Records:
========

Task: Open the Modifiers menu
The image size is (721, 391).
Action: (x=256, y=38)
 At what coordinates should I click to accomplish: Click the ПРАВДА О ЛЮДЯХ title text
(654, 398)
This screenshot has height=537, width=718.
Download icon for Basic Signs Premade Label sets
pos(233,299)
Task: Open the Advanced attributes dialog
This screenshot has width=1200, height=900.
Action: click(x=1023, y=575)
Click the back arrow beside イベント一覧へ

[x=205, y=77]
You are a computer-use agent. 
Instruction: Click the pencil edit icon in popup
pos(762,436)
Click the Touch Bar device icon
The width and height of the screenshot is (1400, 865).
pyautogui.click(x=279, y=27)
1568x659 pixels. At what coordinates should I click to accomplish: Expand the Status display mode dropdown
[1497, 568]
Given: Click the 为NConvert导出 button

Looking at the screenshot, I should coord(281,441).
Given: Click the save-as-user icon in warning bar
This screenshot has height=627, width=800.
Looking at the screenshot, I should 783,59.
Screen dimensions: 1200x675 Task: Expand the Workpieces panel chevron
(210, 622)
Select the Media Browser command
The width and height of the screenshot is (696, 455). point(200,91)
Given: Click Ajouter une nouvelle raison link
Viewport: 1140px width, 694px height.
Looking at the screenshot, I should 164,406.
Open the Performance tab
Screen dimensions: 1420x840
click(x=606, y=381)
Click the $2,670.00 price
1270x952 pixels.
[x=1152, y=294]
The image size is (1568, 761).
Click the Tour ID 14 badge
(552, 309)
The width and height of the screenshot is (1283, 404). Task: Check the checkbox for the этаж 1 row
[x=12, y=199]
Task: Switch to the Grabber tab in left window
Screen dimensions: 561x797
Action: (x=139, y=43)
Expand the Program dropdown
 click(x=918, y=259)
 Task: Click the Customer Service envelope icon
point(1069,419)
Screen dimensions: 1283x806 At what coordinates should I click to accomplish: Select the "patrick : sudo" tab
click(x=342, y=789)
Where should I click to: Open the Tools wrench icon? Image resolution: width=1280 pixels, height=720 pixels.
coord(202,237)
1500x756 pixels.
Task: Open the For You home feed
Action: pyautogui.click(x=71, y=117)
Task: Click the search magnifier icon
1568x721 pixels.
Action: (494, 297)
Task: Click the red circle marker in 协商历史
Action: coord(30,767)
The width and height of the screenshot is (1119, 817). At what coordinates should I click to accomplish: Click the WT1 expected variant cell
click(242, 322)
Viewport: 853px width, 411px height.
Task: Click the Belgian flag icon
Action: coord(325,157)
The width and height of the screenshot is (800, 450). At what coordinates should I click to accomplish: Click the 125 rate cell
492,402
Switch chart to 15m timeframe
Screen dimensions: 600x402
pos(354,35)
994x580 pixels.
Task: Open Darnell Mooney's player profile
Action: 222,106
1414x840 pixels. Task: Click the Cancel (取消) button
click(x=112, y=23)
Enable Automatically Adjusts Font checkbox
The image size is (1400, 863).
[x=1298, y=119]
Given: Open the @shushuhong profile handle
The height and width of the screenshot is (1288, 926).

========

§ Required work: Reproduce every line of the listing above verbatim, keeping the original order.

§ Finished answer:
Task: Open the Modifiers menu
The image size is (721, 391).
Action: (x=256, y=38)
 At what coordinates should I click to accomplish: Click the ПРАВДА О ЛЮДЯХ title text
(654, 398)
This screenshot has height=537, width=718.
Download icon for Basic Signs Premade Label sets
pos(233,299)
Task: Open the Advanced attributes dialog
This screenshot has width=1200, height=900.
Action: click(x=1023, y=575)
Click the back arrow beside イベント一覧へ

[x=205, y=77]
You are a computer-use agent. 
Instruction: Click the pencil edit icon in popup
pos(762,436)
Click the Touch Bar device icon
The width and height of the screenshot is (1400, 865).
pyautogui.click(x=279, y=27)
1568x659 pixels. At what coordinates should I click to accomplish: Expand the Status display mode dropdown
[1497, 568]
Given: Click the 为NConvert导出 button

Looking at the screenshot, I should coord(281,441).
Given: Click the save-as-user icon in warning bar
This screenshot has height=627, width=800.
Looking at the screenshot, I should 783,59.
Screen dimensions: 1200x675 Task: Expand the Workpieces panel chevron
(210, 622)
Select the Media Browser command
The width and height of the screenshot is (696, 455). point(200,91)
Given: Click Ajouter une nouvelle raison link
Viewport: 1140px width, 694px height.
Looking at the screenshot, I should 164,406.
Open the Performance tab
Screen dimensions: 1420x840
click(x=606, y=381)
Click the $2,670.00 price
1270x952 pixels.
[x=1152, y=294]
The image size is (1568, 761).
Click the Tour ID 14 badge
(552, 309)
The width and height of the screenshot is (1283, 404). Task: Check the checkbox for the этаж 1 row
[x=12, y=199]
Task: Switch to the Grabber tab in left window
Screen dimensions: 561x797
Action: (x=139, y=43)
Expand the Program dropdown
 click(x=918, y=259)
 Task: Click the Customer Service envelope icon
point(1069,419)
Screen dimensions: 1283x806 At what coordinates should I click to accomplish: Select the "patrick : sudo" tab
click(x=342, y=789)
Where should I click to: Open the Tools wrench icon? Image resolution: width=1280 pixels, height=720 pixels.
coord(202,237)
1500x756 pixels.
Task: Open the For You home feed
Action: pyautogui.click(x=71, y=117)
Task: Click the search magnifier icon
1568x721 pixels.
Action: (494, 297)
Task: Click the red circle marker in 协商历史
Action: coord(30,767)
The width and height of the screenshot is (1119, 817). At what coordinates should I click to accomplish: Click the WT1 expected variant cell
click(242, 322)
Viewport: 853px width, 411px height.
Task: Click the Belgian flag icon
Action: coord(325,157)
The width and height of the screenshot is (800, 450). At what coordinates should I click to accomplish: Click the 125 rate cell
492,402
Switch chart to 15m timeframe
Screen dimensions: 600x402
pos(354,35)
994x580 pixels.
Task: Open Darnell Mooney's player profile
Action: 222,106
1414x840 pixels. Task: Click the Cancel (取消) button
click(x=112, y=23)
Enable Automatically Adjusts Font checkbox
The image size is (1400, 863).
[x=1298, y=119]
Given: Open the @shushuhong profile handle
The height and width of the screenshot is (1288, 926).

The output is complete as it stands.